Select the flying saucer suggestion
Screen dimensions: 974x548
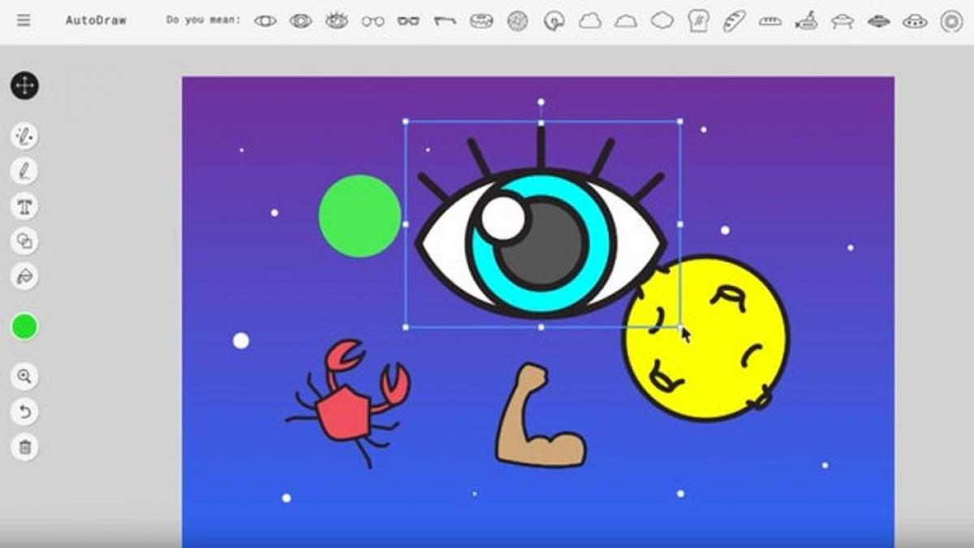(843, 19)

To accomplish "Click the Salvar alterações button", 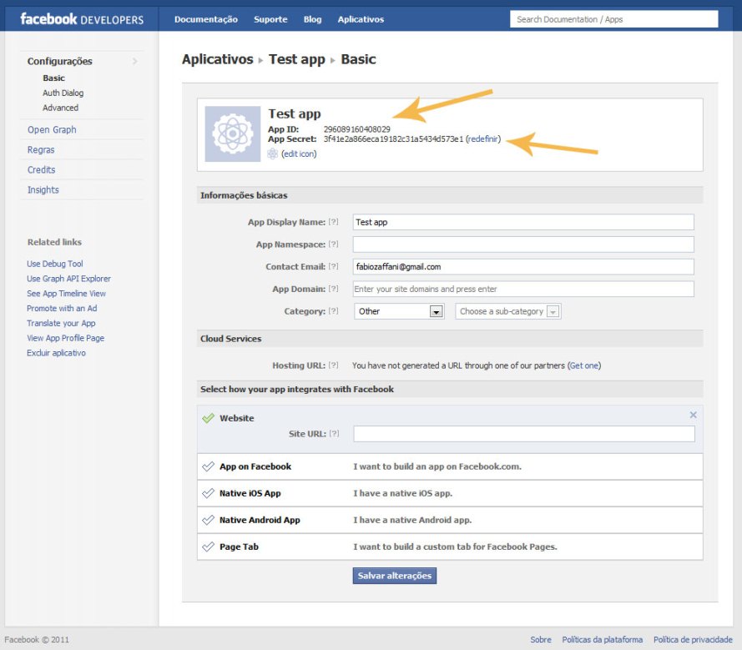I will [x=395, y=576].
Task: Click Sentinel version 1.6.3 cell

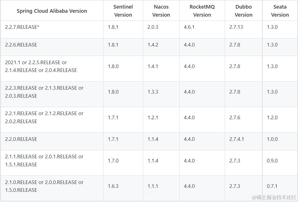Action: (113, 186)
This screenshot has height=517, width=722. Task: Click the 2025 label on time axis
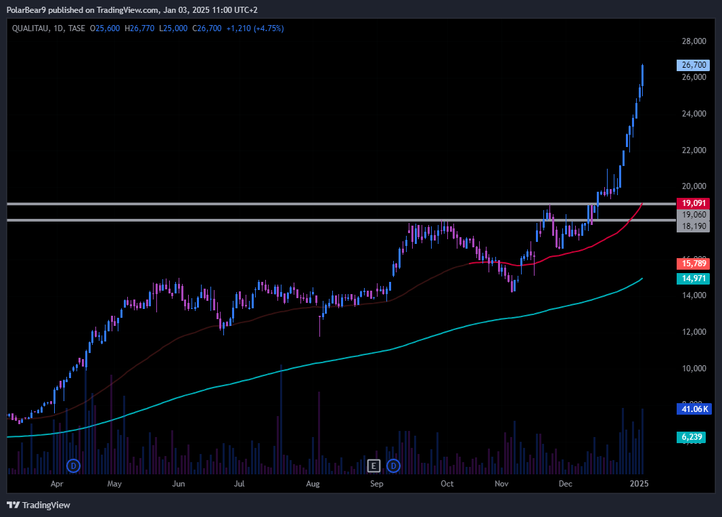639,484
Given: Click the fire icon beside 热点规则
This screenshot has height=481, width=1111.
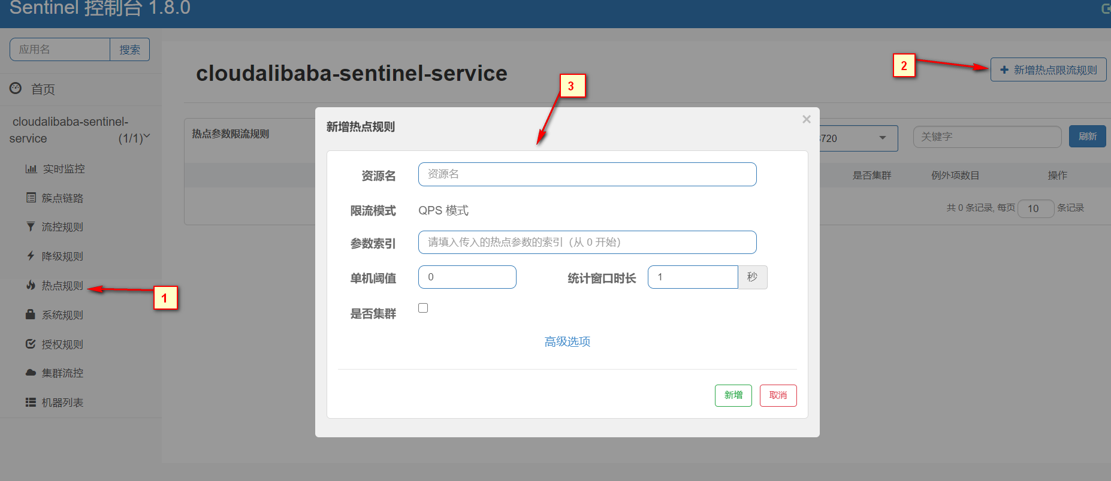Looking at the screenshot, I should [x=31, y=285].
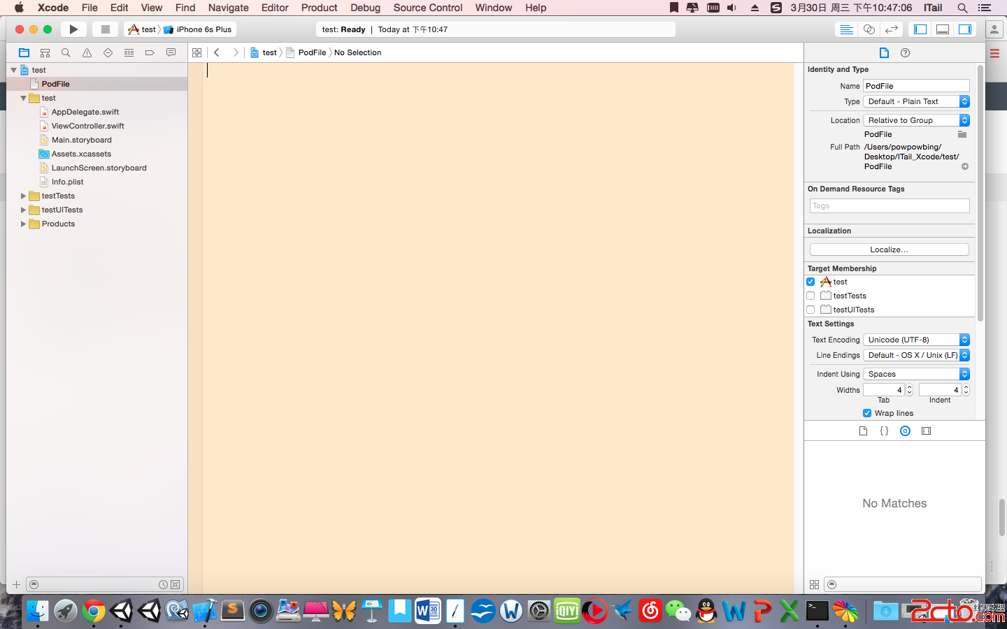This screenshot has width=1007, height=629.
Task: Click the Run (play) button
Action: pyautogui.click(x=73, y=29)
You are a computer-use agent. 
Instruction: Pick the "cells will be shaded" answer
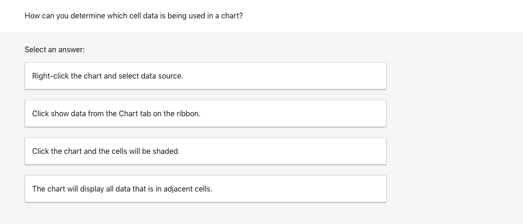click(x=205, y=151)
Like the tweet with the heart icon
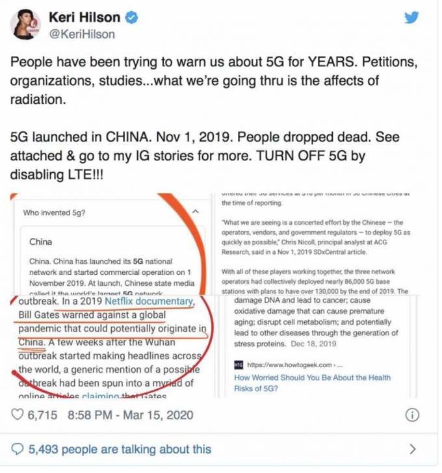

**What you are asked to do**
In the records above, find the line containing "You are a computer-use agent.", then write out exactly that line and every later one through the last, omitting pictures.

**Solution to this exercise**
You are a computer-use agent. 
Instruction: Pick the "cells will be shaded" answer
click(x=205, y=151)
Like the tweet with the heart icon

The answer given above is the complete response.